[Given information Boundary: Start]

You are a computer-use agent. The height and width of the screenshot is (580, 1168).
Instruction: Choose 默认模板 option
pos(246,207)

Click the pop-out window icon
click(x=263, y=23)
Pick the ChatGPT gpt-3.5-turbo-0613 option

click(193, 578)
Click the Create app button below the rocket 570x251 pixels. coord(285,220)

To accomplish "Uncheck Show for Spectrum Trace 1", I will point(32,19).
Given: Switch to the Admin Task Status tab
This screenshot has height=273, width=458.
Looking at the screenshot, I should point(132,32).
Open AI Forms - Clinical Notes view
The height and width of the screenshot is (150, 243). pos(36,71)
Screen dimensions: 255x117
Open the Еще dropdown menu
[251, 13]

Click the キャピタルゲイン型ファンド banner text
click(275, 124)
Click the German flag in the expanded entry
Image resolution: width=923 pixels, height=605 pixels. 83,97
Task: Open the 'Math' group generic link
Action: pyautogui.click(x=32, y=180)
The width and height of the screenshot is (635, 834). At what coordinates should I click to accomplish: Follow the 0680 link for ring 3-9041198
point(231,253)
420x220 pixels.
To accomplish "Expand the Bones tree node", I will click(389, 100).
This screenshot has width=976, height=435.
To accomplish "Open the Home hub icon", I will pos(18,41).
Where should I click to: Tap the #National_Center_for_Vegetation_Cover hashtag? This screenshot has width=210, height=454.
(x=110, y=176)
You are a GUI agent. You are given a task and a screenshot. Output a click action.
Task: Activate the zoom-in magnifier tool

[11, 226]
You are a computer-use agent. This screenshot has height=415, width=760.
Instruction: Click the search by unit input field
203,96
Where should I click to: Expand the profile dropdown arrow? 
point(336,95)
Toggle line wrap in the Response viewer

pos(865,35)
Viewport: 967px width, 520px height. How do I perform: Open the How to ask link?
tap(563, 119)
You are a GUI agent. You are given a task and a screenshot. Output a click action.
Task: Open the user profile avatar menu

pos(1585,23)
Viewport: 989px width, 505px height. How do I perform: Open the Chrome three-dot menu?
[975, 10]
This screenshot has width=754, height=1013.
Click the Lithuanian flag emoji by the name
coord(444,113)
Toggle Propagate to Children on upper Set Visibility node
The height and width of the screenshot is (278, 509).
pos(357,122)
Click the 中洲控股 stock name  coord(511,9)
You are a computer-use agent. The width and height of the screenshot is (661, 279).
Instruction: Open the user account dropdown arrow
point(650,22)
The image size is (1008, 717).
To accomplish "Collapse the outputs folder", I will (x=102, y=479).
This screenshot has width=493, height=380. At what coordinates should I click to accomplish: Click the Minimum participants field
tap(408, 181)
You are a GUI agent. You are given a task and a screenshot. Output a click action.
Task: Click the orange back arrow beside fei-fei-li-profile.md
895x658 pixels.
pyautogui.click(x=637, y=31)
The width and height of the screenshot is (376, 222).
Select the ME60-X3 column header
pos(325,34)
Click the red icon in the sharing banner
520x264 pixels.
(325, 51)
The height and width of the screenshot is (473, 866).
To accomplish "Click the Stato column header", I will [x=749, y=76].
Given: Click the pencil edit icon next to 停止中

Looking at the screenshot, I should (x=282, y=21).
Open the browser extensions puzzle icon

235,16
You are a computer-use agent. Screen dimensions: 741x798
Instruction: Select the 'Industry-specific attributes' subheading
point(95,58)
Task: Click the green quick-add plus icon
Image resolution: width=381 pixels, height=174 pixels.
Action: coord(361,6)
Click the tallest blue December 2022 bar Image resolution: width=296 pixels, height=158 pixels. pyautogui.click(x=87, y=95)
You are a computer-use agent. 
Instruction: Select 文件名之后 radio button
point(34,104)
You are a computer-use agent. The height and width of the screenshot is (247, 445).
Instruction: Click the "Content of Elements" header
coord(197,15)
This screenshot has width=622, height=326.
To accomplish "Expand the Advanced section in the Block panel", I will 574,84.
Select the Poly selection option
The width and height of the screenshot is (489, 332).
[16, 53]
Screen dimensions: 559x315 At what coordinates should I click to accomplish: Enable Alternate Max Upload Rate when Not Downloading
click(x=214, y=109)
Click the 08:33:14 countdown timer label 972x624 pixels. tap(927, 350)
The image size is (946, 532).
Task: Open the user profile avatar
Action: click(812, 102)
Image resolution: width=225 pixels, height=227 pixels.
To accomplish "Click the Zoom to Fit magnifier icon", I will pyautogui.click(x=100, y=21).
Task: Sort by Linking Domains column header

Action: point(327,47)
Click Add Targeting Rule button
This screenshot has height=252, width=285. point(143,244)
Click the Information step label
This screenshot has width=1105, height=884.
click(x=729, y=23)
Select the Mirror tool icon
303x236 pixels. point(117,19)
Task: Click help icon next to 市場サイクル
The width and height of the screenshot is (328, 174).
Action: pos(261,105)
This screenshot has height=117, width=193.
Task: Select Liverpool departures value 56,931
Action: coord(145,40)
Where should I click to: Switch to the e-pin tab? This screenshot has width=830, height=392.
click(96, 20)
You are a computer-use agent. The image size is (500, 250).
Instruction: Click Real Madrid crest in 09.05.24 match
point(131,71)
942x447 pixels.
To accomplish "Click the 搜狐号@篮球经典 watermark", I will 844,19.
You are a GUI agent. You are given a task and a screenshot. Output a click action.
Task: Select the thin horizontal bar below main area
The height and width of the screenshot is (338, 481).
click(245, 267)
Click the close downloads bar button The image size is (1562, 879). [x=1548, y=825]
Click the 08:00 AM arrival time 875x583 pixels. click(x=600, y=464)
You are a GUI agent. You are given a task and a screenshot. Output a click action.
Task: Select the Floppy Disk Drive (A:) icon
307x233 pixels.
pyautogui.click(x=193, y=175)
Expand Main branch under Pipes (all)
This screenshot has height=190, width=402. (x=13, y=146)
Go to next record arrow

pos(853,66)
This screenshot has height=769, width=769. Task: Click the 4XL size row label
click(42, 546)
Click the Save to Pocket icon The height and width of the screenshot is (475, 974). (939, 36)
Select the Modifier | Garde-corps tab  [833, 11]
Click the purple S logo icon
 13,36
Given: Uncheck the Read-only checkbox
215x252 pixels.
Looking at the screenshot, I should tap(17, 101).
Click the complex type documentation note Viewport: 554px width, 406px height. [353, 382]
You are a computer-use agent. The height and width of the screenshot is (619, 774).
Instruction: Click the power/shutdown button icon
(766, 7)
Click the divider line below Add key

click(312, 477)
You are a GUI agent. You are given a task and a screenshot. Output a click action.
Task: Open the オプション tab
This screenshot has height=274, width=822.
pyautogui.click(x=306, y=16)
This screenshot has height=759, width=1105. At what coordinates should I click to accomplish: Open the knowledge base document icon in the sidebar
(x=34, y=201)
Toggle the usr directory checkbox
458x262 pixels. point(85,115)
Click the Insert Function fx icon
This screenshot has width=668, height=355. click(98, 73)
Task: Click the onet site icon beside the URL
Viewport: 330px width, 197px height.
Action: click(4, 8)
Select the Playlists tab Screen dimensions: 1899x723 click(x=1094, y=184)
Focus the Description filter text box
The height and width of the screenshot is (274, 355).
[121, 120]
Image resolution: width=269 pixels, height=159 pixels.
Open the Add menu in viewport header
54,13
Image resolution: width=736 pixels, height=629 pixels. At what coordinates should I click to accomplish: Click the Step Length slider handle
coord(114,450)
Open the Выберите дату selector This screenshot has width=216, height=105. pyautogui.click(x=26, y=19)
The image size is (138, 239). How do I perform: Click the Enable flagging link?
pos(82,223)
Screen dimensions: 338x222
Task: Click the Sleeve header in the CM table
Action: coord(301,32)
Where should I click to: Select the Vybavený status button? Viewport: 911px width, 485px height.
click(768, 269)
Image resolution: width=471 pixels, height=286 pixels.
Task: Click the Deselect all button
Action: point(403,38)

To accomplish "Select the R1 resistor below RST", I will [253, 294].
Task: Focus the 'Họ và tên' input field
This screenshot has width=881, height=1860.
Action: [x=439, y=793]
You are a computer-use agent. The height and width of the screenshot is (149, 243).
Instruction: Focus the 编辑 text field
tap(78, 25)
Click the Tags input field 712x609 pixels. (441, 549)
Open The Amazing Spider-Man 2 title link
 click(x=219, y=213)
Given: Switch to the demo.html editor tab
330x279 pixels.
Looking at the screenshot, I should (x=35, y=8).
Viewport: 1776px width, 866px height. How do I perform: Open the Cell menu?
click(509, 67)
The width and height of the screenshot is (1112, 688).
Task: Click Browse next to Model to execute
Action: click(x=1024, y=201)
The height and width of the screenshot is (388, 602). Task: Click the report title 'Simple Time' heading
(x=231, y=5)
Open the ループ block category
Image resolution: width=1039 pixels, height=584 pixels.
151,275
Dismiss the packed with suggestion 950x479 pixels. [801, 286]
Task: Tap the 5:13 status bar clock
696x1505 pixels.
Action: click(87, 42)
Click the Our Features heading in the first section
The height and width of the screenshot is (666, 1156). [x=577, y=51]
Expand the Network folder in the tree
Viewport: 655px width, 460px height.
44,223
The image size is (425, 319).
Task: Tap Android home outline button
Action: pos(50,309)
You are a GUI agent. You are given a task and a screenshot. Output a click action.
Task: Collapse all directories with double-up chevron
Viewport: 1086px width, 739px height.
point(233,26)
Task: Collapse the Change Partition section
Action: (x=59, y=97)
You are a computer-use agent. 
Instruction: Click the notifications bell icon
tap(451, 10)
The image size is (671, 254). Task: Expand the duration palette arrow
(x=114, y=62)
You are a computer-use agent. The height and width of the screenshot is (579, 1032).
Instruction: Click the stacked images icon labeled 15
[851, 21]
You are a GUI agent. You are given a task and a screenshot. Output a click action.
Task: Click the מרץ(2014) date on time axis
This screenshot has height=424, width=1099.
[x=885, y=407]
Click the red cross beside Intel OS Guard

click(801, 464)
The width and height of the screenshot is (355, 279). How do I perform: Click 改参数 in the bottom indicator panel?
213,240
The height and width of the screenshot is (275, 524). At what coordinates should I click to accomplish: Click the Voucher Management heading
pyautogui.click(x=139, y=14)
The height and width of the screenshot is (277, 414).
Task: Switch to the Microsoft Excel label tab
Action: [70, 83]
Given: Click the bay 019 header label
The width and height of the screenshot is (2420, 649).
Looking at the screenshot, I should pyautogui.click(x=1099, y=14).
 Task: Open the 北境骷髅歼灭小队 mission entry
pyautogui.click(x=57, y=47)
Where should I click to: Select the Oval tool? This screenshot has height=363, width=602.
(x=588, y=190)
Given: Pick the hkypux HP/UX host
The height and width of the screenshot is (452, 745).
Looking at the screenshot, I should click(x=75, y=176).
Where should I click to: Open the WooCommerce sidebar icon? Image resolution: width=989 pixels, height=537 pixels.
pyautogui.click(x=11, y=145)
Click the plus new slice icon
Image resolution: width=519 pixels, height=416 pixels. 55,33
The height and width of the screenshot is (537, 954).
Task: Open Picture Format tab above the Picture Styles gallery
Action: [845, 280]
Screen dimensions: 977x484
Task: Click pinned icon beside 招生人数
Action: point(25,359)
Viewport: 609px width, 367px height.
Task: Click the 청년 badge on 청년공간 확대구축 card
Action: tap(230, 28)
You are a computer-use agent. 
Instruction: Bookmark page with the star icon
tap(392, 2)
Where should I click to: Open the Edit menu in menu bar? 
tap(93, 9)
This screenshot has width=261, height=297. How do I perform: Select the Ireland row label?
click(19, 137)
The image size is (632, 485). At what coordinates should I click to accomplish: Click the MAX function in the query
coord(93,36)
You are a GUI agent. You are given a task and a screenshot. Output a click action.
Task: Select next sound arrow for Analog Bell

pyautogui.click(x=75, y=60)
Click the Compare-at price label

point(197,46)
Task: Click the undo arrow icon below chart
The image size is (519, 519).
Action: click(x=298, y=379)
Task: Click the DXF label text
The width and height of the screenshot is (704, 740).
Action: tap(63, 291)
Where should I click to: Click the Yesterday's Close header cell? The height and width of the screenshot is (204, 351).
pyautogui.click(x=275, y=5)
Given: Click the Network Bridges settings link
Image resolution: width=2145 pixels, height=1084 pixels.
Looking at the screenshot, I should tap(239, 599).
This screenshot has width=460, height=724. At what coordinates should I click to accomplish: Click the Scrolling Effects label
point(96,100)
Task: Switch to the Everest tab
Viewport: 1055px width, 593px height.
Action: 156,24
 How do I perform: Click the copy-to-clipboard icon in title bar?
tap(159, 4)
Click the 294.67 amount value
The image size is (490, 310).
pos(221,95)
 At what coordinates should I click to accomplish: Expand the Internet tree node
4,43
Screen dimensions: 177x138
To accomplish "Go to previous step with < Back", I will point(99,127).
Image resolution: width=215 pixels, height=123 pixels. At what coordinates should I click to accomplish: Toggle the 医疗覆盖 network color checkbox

[Given information Boundary: End]

[Task item] Of all the entries above, retype exactly the lines from the line with "Given: Click the pencil edit icon next to 停止中" to the line with "Task: Click help icon next to 市場サイクル", both included, and no others.

[Problem solution]
Given: Click the pencil edit icon next to 停止中

Looking at the screenshot, I should (x=282, y=21).
Open the browser extensions puzzle icon

235,16
You are a computer-use agent. Screen dimensions: 741x798
Instruction: Select the 'Industry-specific attributes' subheading
point(95,58)
Task: Click the green quick-add plus icon
Image resolution: width=381 pixels, height=174 pixels.
Action: coord(361,6)
Click the tallest blue December 2022 bar Image resolution: width=296 pixels, height=158 pixels. pyautogui.click(x=87, y=95)
You are a computer-use agent. 
Instruction: Select 文件名之后 radio button
point(34,104)
You are a computer-use agent. The height and width of the screenshot is (247, 445).
Instruction: Click the "Content of Elements" header
coord(197,15)
This screenshot has width=622, height=326.
To accomplish "Expand the Advanced section in the Block panel", I will 574,84.
Select the Poly selection option
The width and height of the screenshot is (489, 332).
[16, 53]
Screen dimensions: 559x315 At what coordinates should I click to accomplish: Enable Alternate Max Upload Rate when Not Downloading
click(x=214, y=109)
Click the 08:33:14 countdown timer label 972x624 pixels. tap(927, 350)
The image size is (946, 532).
Task: Open the user profile avatar
Action: click(812, 102)
Image resolution: width=225 pixels, height=227 pixels.
To accomplish "Click the Zoom to Fit magnifier icon", I will pyautogui.click(x=100, y=21).
Task: Sort by Linking Domains column header

Action: point(327,47)
Click Add Targeting Rule button
This screenshot has height=252, width=285. point(143,244)
Click the Information step label
This screenshot has width=1105, height=884.
click(x=729, y=23)
Select the Mirror tool icon
303x236 pixels. point(117,19)
Task: Click help icon next to 市場サイクル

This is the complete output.